The Squad: Eoin Morgan (c), Moeen Ali, Jonny Bairstow (wk), Jos Buttler (vc & wk), Tom Curran, Joe Denly, Alex Hales, Liam Plunkett, Adil Rashid, Joe Root, Jason Roy, Ben Stokes, David Willey, Chris Woakes, Mark Wood.
South Africa: A Vision of Victory
Best Performances: Semi-finalists in 1992, 1999, 2007, and 2015
To put it simply, South Africa possesses one of the best-balanced line-ups in the world. Their recent series victory over the Sri Lankan team highlighted that they had the elements for a successful World Cup campaign. The Proteas have great all-rounders, vital strength, and the ability to capitalise on the moments in which they dominate their opponents. They have quite a few big names in the squad, too. The 12th edition is a new opportunity for this extraordinary generation, which is the finest South Africa has produced since its World Cup debut in 1992.

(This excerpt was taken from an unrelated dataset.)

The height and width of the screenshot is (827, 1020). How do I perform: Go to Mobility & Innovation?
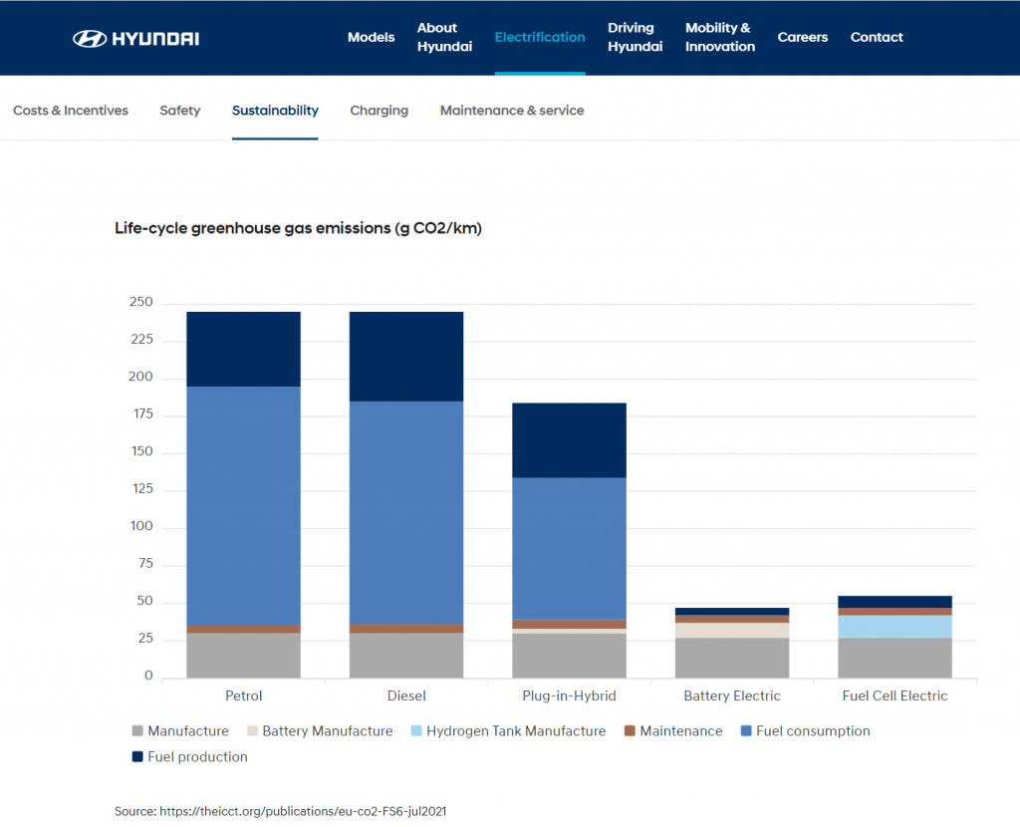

Proteas can rely on the strength of their batsmen, Rassie van der Dussen – whose average is 88.25 and strike rate 75.58% – and Aiden Markram – with a strike rate of 88.40. The squad has also been revamped up the middle with intense players like Quinton de Kock, Hashim Amla, JP Duminy, who all have a devastating attack. With the ball, they have the best modern-day quick bowlers in Lungi Ngidi, Dale Steyn, Imran Tahir, and Tabraiz Shamsi. Can Plessis help South Africa break the jinx? Only time will tell.
Star power: There are some players who represent the spirit of a team, and skipper Faf du Plessis do just that for the No. 3 side. Perhaps the most feared batsmen in modern cricket, Plessis can change the game in a matter of a few overs. Then there is Kagiso Rabada, who seems to have it all: athleticism, pace, intelligence, aggression, and the ability to bowl at the start of the innings, middle and the death overs. If they can’t win a World Cup for South Africa, noone else can!
The Squad: Faf du Plessis (c), Quinton de Kock (vc & wk), David Miller, JP Duminy, Hashim Amla, Aiden Markram, Rassie van der Dussen, Dwaine Pretorius, Andile Phehlukwayo, Kagiso Rabada, Dale Steyn, Lungi Ngidi, Anrich Nortje, Imran Tahir, Tabraiz Shamsi.